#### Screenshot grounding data
◆ ◆ ◆ ◆ ◆ ◆ ◆
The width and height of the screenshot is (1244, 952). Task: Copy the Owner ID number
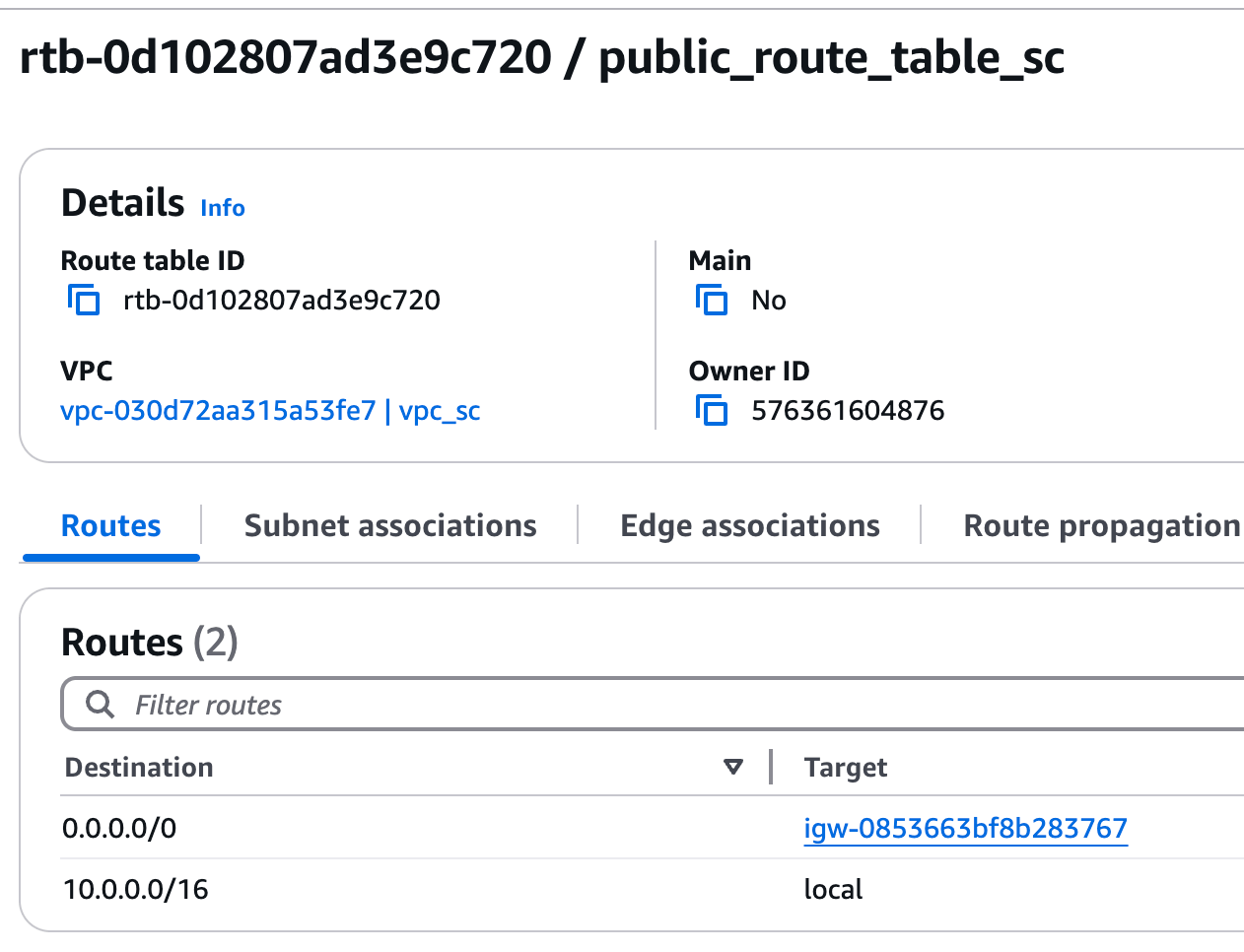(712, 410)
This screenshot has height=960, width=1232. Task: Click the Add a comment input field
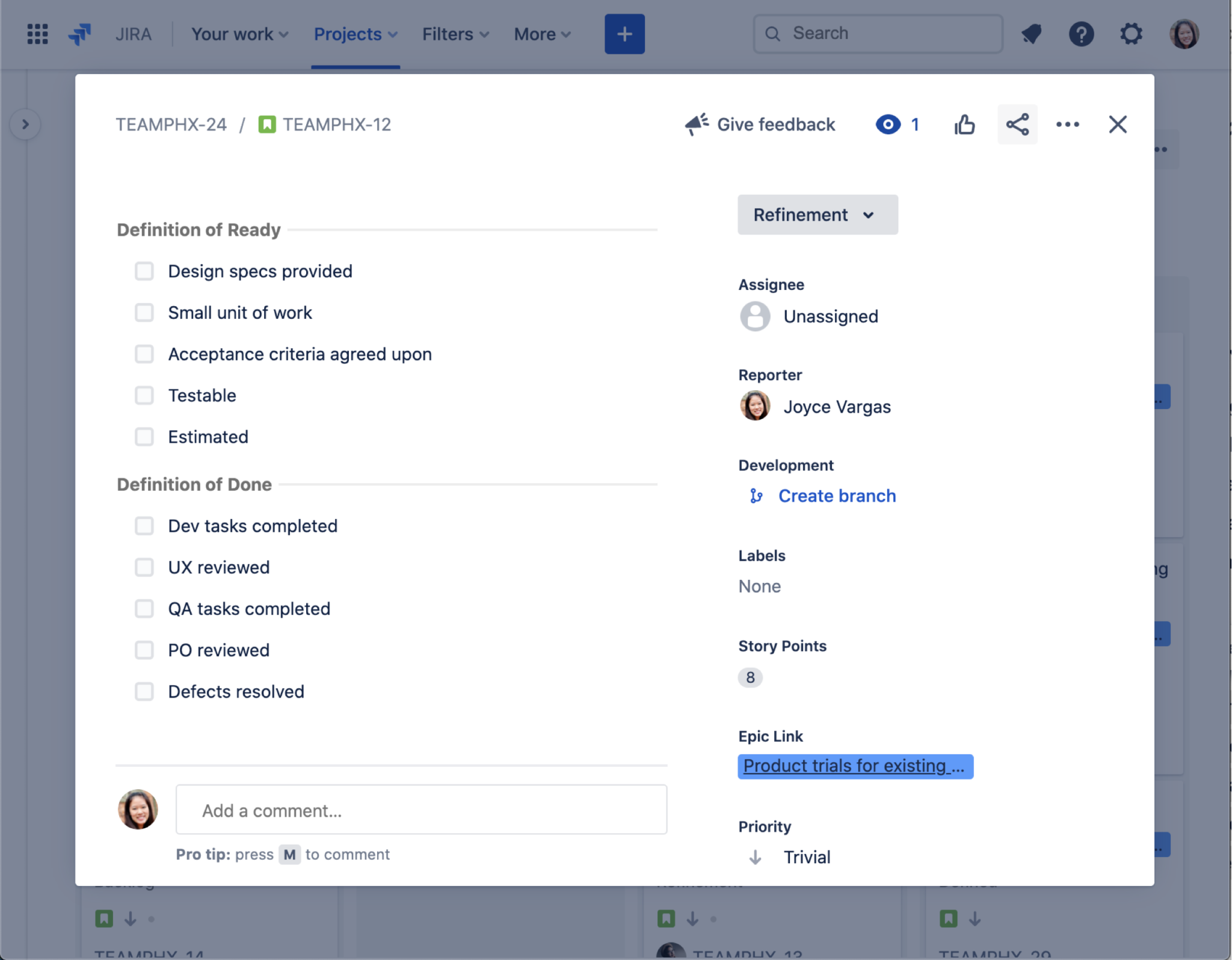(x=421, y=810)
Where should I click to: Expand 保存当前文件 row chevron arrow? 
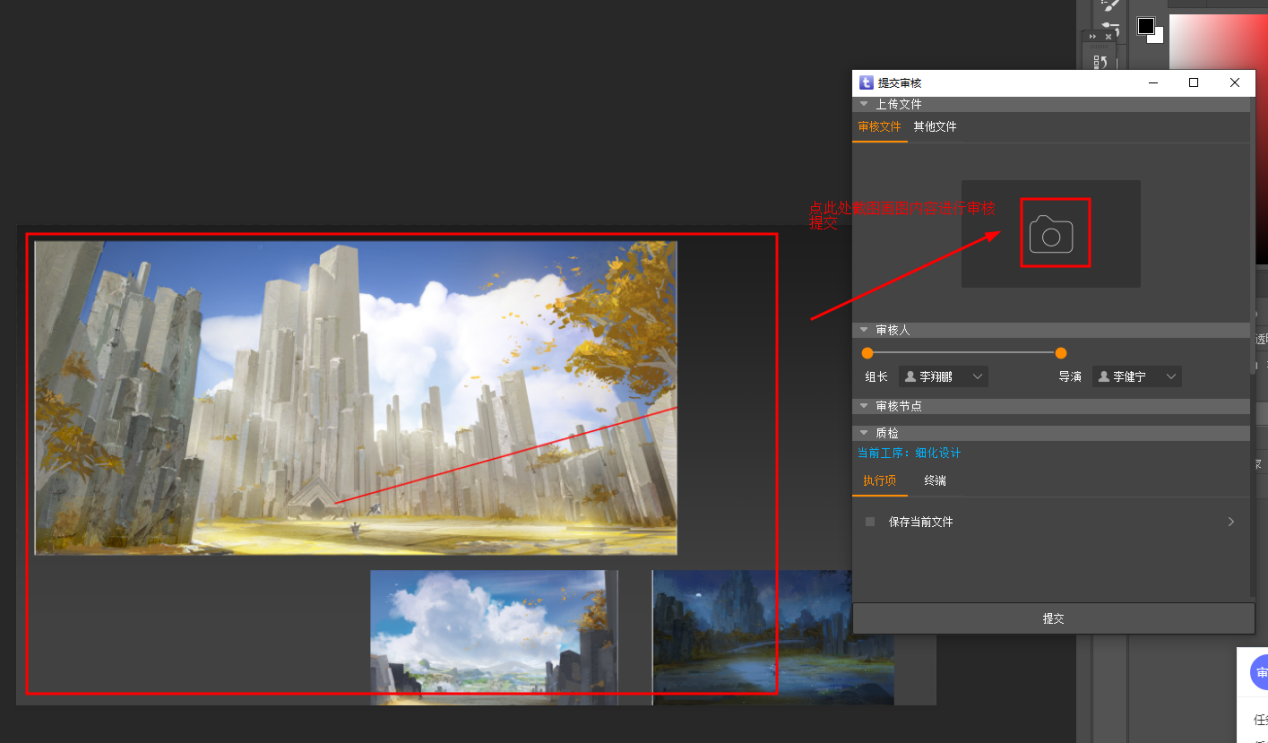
◆ ◆ ◆ ◆ ◆ ◆ ◆
#### Problem
Every line above should be returned word for word, with the pictures left behind.

#### Answer to the exercise
The width and height of the screenshot is (1244, 952). Task: Copy the Owner ID number
(712, 410)
This screenshot has height=960, width=1232. Task: Click the Add a comment input field
(x=421, y=810)
Where should I click to: Expand 保存当前文件 row chevron arrow? 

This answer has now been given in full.